Subscribe to Woodsmith & Shopnotes for 1-2 years (I think the 2 years isn't
much more than 1). You won't need more than that because you'll start
seeing a lot of repeats. And I got bored with the plans, they're kinda
plain -- though they're easy to follow and very detailed, I did like that.
If you think you'd like to start designing your own stuff or get into
mortise/tenon different finishes, etc then I definitely suggest Fine
Woodworking. Instead of being stuffed with various project plans it covers
all the basic (and complex as you get better) building blocks so that you
know how to approach a project from start to finish on your own. I LOVE
I've read Wood a couple of times and it's pretty decent too -- kind of
between woodsmith and FWW was my impression.
Also, go to your local library and read through whatever books you can get
your hands on. Plus (also at your library) there are 3 videos by Frank
Klausz that are phenomenal as well. Wish I had watched those prior to some
of my first projects, they would have been so much easier.

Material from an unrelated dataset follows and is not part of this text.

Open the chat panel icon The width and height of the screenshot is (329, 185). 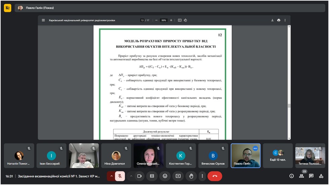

Other than that, just practice. Sounds corny and I hated hearing that when
I first started out, but now that I look back, some of my best learning came
from the mistakes I made (and still make ;)
If you are just getting started, I'd recommend Woodsmith and
Shopnotes. (Woodsmith if you want to build furniture, Shopnotes if you
are more interested in shop projects).
I subscribed for many years and the projects are clear, well described
and easily modified as you get more confidence.
Once you feel like you know what you are doing, I like Fine
Woodworking and Workbench. Fine Woodworking assumes you know what you
are doing, Workbench is in the middle (more details, but not step by
On Fri, 06 Feb 2004 18:15:45 GMT, "js"
I subscribe to both Fine Woodworking and Wood. Both are so good I have not
tried others. I have been a happy amateur for about 25 years. When I was
first getting started Wood was far better. Now that I have gotten somewhat
(only somewhat) more advanced, they are about equal. Too much artsy-fartsy
stuff in FWW. I like the tool comparisons in Wood. In other words, spend
like a wild man and get both.
Woodsmith gives a lot of detailed information useful to a beginner and
intermediate wood worker and it was the major source of information for me.
I particularly like the fact that they usually teach you joinery as opposed
to using dowels and hardware. A great magazine for good, basic information!